Here at Ruralco, you pay €200 a week for a room with an ensuite and about €50 for food.
Add a flight -or train, try taking the train!- and calculate what fits your budget and schedule.

Canserrat, the art residency near Barcelona I was at, takes in ‘habitantes’ who pay per night. One woman from Barcelona stayed with us for a week to work on her academic thesis.

Many artist residencies have a paid program, which means you get to go for free. As these are usually harder to get into, you need to allow yourself some time to produce a convincing proposal.

'So what's the advantage, compared to working or writing from home?
'Two words: No. Distraction.'

I am much more productive when writing my stories at the art residencies or while here, catching up on dusty chores for my Story Lounge. Time works magic here.
Additionally, the lessons I’ve learnt and connections I’ve made are priceless and have made me grow into a stronger, more confident writer and teacher.

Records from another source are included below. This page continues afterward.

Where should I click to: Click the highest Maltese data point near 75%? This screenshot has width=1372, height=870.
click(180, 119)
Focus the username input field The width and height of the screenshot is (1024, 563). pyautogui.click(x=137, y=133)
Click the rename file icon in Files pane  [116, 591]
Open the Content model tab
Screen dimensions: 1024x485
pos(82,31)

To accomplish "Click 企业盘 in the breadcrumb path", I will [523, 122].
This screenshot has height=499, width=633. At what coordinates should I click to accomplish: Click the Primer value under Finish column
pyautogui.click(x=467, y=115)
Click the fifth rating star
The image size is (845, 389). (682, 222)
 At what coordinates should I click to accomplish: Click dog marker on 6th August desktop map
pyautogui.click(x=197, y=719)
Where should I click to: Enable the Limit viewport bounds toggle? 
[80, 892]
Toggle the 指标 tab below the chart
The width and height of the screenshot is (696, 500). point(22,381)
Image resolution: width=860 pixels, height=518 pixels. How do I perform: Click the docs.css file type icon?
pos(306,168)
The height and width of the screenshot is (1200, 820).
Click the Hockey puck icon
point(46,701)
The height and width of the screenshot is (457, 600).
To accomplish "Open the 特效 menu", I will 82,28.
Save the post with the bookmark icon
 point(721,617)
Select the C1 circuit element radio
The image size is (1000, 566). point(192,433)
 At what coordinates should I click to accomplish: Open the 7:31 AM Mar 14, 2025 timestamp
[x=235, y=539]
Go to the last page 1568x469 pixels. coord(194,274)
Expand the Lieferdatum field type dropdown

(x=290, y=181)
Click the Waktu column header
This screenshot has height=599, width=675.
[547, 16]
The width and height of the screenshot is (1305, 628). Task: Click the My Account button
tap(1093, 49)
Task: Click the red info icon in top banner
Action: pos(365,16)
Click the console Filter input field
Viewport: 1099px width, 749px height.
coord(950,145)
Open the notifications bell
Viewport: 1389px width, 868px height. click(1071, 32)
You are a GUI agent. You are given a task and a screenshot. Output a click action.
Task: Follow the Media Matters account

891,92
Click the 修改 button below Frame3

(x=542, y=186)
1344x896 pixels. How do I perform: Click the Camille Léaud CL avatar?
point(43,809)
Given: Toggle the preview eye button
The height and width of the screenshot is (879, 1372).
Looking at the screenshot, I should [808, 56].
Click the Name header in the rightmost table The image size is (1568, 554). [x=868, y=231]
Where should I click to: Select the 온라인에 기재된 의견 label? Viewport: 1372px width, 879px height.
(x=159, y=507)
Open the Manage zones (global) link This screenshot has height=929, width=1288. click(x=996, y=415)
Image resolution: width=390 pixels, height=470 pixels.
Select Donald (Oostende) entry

I hope this answers your questions, but feel free to send me more!

This link leads you to co-working spaces: https://coliving.com
And this one is nice for art residencies: https://resartis.org

The final chapter

After two weeks in my first co-living house, I can now quietly look back.

My main question entering the house (besides, what's it like?) was how it compared to my previous experiences in Art Residencies. Would this more commercial setting be very different?

The people drawn to staying in a house in the middle of nowhere inevitably have lots in common. Whether to work on their art or do more corporate work, they all have an open mind, are willing to quietly let others into their lives, and share a deep love and respect for nature.

What surprised me the most was how playful all my housemates were, both at the art residencies as well as at Ruralco. From the way they created quirky cakes from leftover dough, made clay creations from the soil around the house, reshaped elements of plants and flowers into meaningful art pieces, to the way they recycled toilet rolls and carton egg boxes into elegant Christmas decorations.

Playing games by the fire, spending hours in the kitchen cooking and baking, nature walks, reading books, and engaging in conversations about lifestyle, friendship, and cultural heritage were all part of the package of a rural setting, and they were a perfect background to my writing projects and Story Lounge work.

Whether you dive into a meeting to determine if you will be accepted into an art program for your next art residency or to get your investor to pump thousands of dollars into your new start-up, in the end, we are all a bunch of grown-ups sharing our lives for a while like a little family.

I came in wondering about the difference between an art residency and a co-living community.

I learnt that what really matters is what connects people. What makes them tick, together, and what can I learn from them? The question faded out, and I am left here, a little more connected than I was before.